In the mid-1980s, New York was the undisputed center of the industry, and its influence on L.A.-based acts is easy to see and hear. Yet one aspect of the group’s development downplayed in the film is the way that its members formulated their identities in relation to east coast rap. N.W.A and its former members have been in the news recently thanks to the biopic Straight Outta Compton. By layering multiple loops into a dense, cacophonous mix, N.W.A transposed Public Enemy’s “too black, too strong” sound onto the world of Los Angeles’s postindustrial streets. The following excerpt from the third chapter of Sounding Race, explains how the style of beat making popularized by the New York-based Bomb Squad (Public Enemy’s production team) provided a blueprint for pioneering west coast gangsta rap group N.W.A’s depiction of Compton, California. Throughout the book, I describe how producers use breaks and give rise to musical-racial codes that can be manipulated to project a variety of identities and attitudes.
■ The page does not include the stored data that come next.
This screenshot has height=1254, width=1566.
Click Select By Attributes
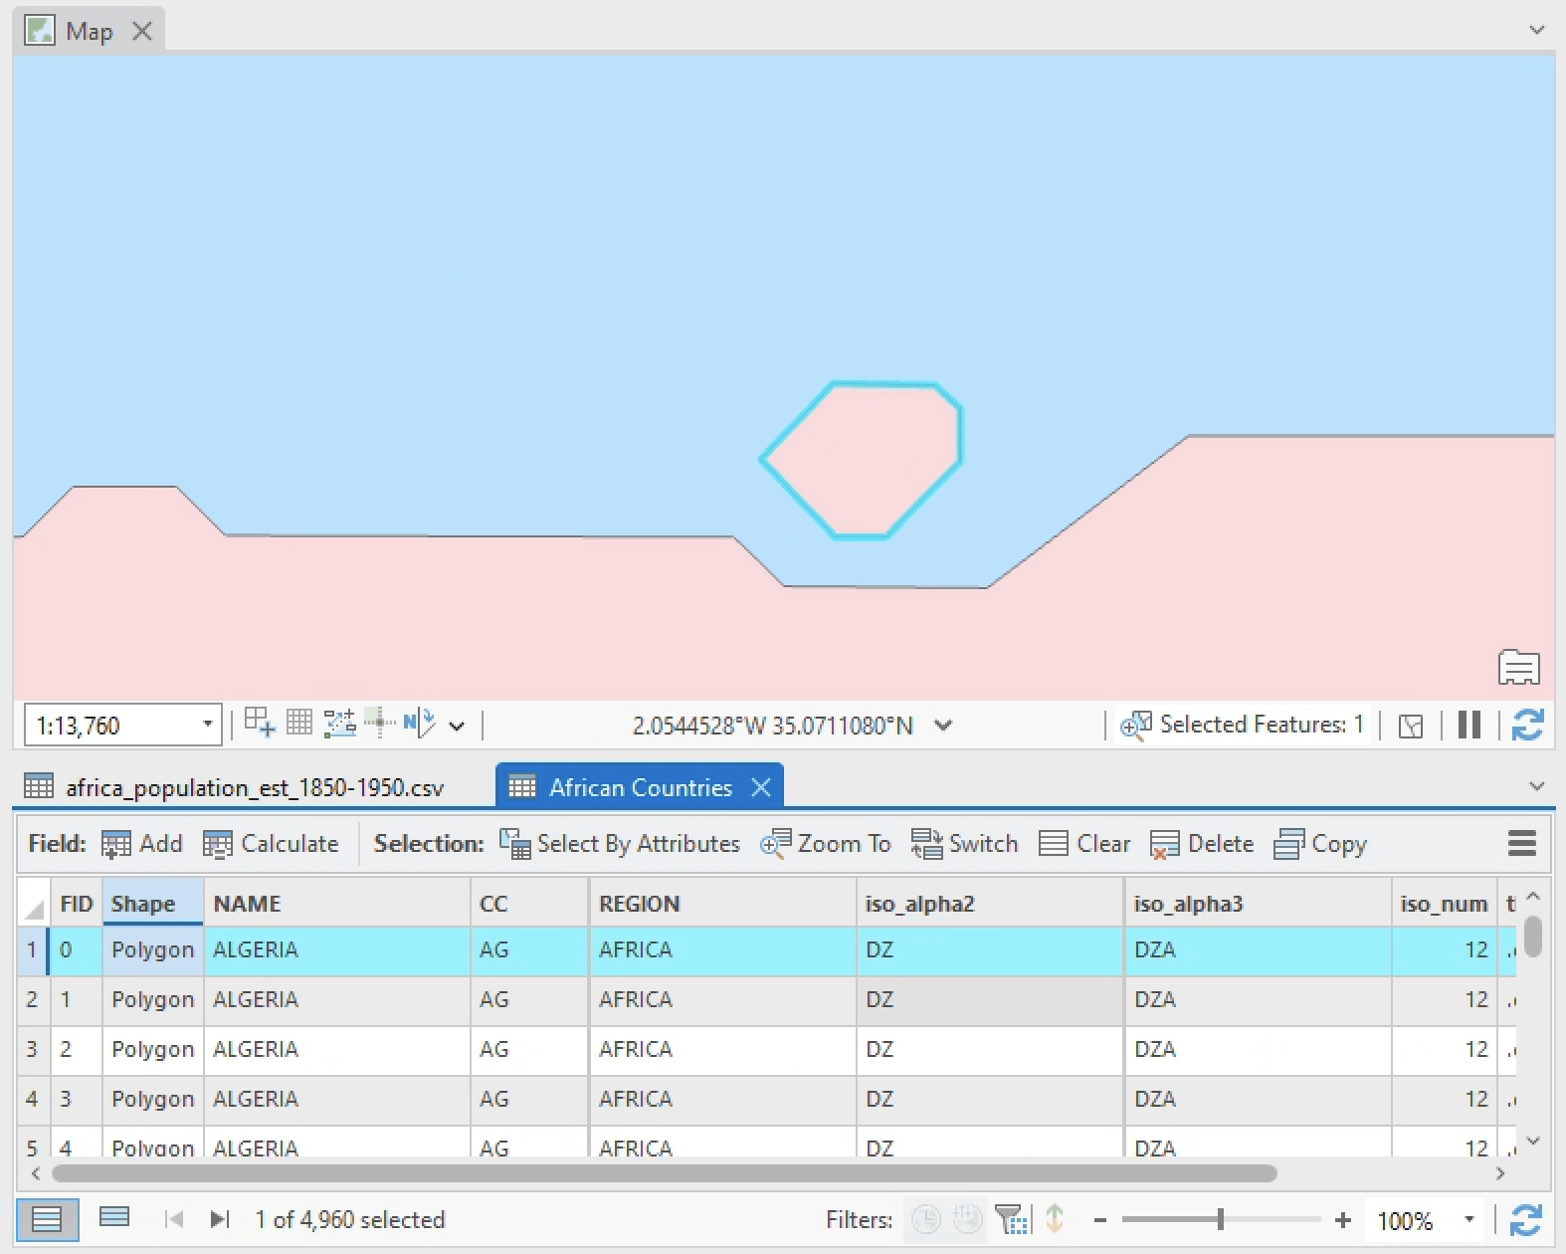click(x=620, y=844)
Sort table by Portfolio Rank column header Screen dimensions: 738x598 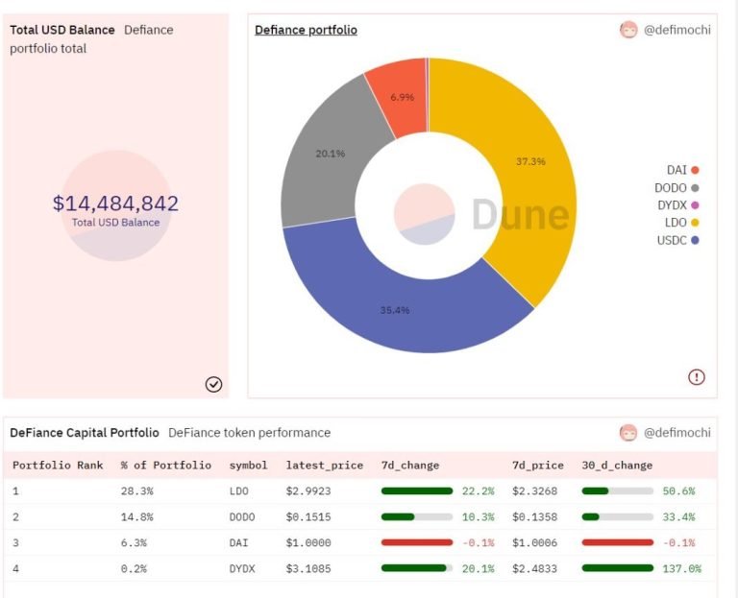[x=58, y=465]
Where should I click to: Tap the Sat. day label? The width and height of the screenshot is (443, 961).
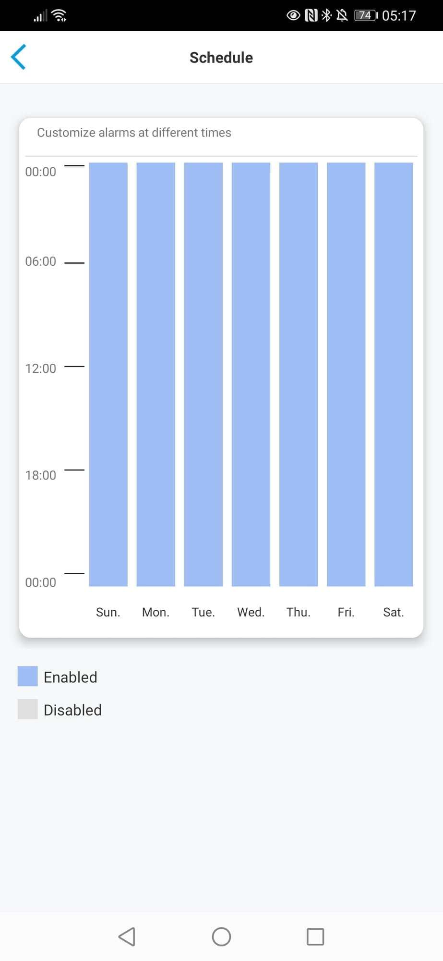point(394,612)
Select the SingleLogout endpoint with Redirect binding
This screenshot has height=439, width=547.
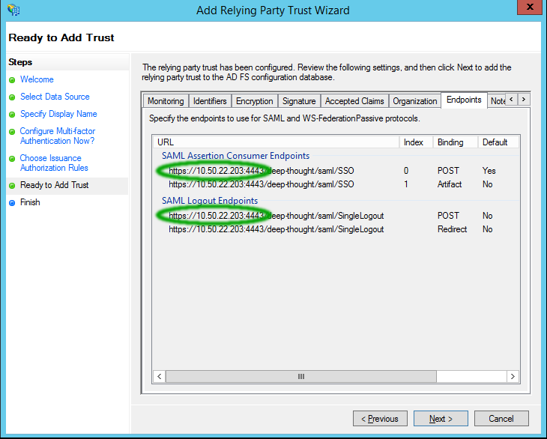point(276,229)
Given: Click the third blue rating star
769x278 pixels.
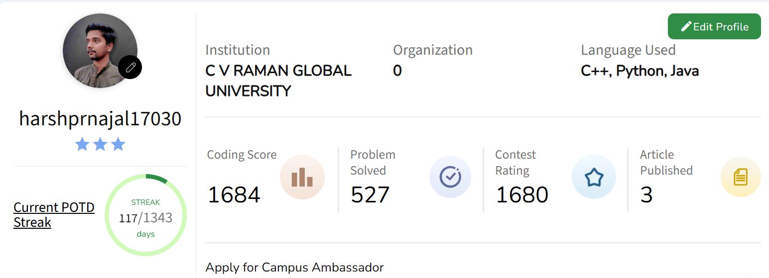Looking at the screenshot, I should (x=118, y=145).
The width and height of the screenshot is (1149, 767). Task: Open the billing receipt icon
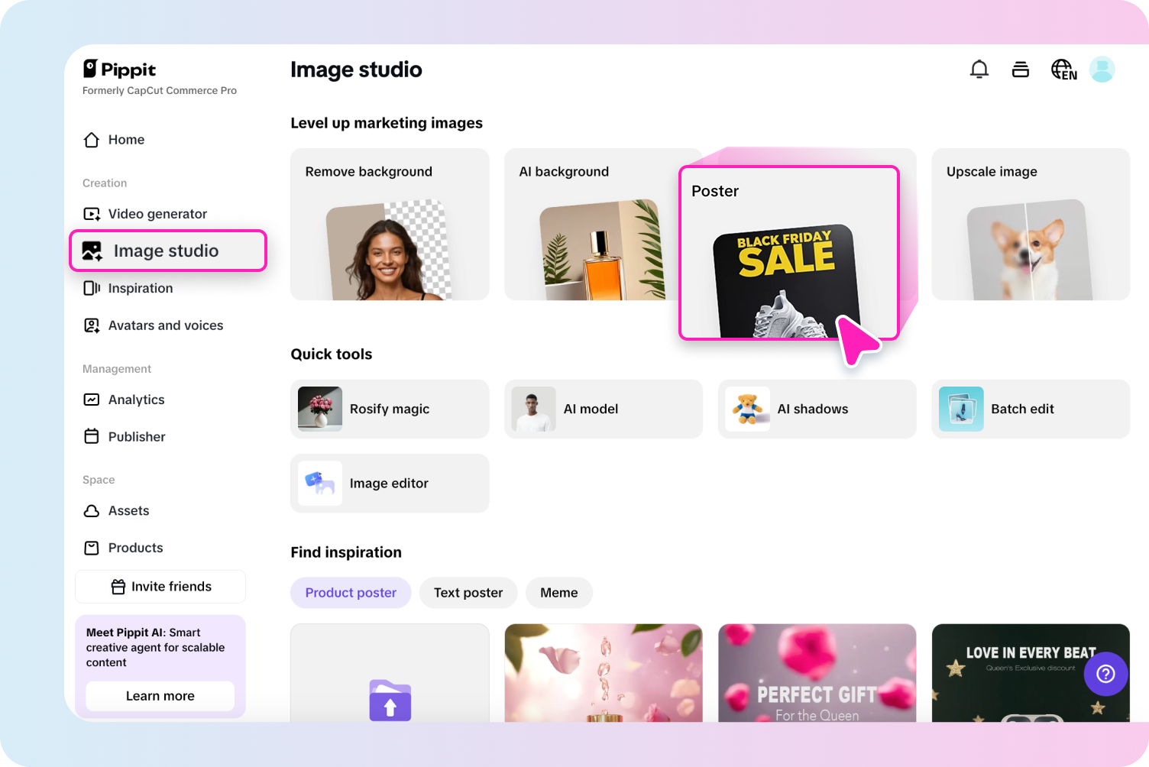click(1021, 69)
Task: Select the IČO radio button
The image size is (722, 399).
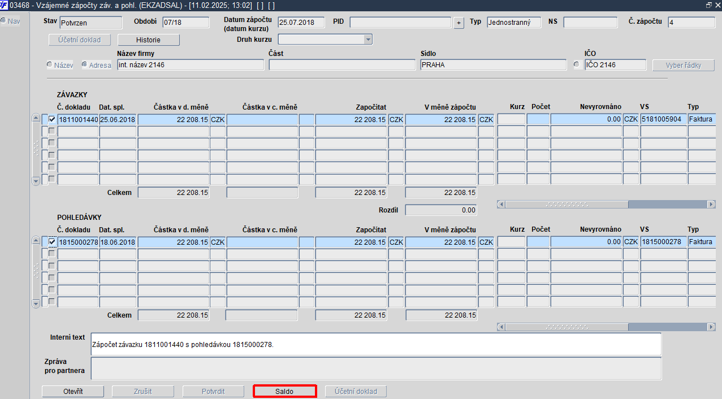Action: coord(577,64)
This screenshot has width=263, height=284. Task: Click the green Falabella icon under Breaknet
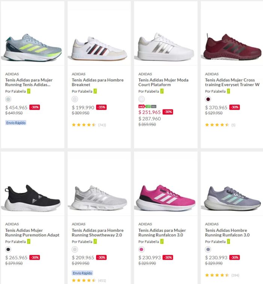pyautogui.click(x=95, y=91)
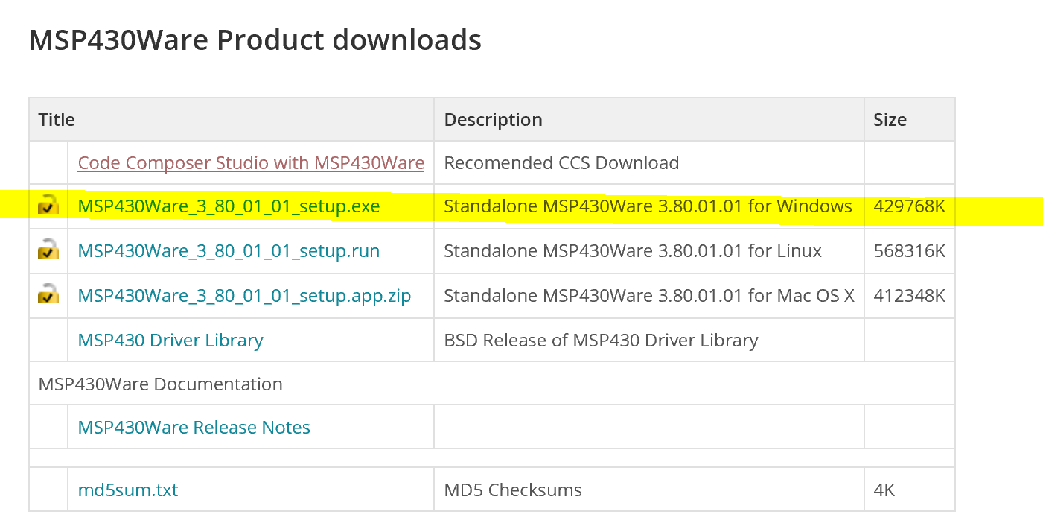The width and height of the screenshot is (1043, 532).
Task: Click the MSP430Ware Documentation section row
Action: pos(160,384)
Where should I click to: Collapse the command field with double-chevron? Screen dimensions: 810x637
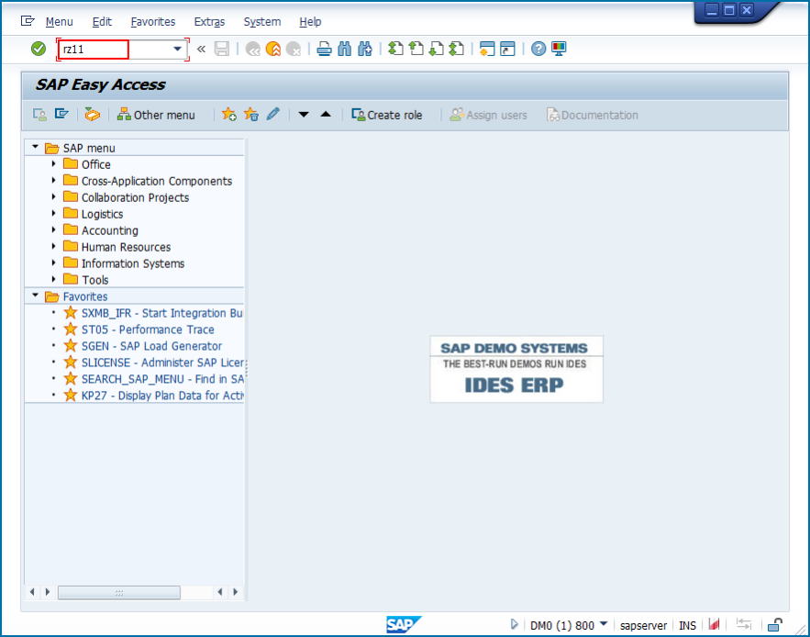click(x=202, y=49)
Since then, producers have tried out new approaches to working with breakbeats: hiring studio musicians to re-record them programming drum machines to imitate them and using sampling-sequencing technology to capture and rearrange them. My methods revolve around the study of how producers manipulate breakbeats, also commonly known as “breaks.” Initially understood as short, percussion-heavy passages that appear in many songs recorded in the 1960s and 1970s, breaks have been central to hip hop from the music’s earliest days in the South Bronx when DJs began isolating and looping them on their turntables to the delight of dancers. Although I don’t ignore lyrics or visual imagery, my main purpose is to analyze rap music as music, to understand how specific artistic decisions contribute to racial meaning in particular songs. Sounding Race in Rap Songs explores the production of musical identity in hip hop’s first two decades as a commercial genre.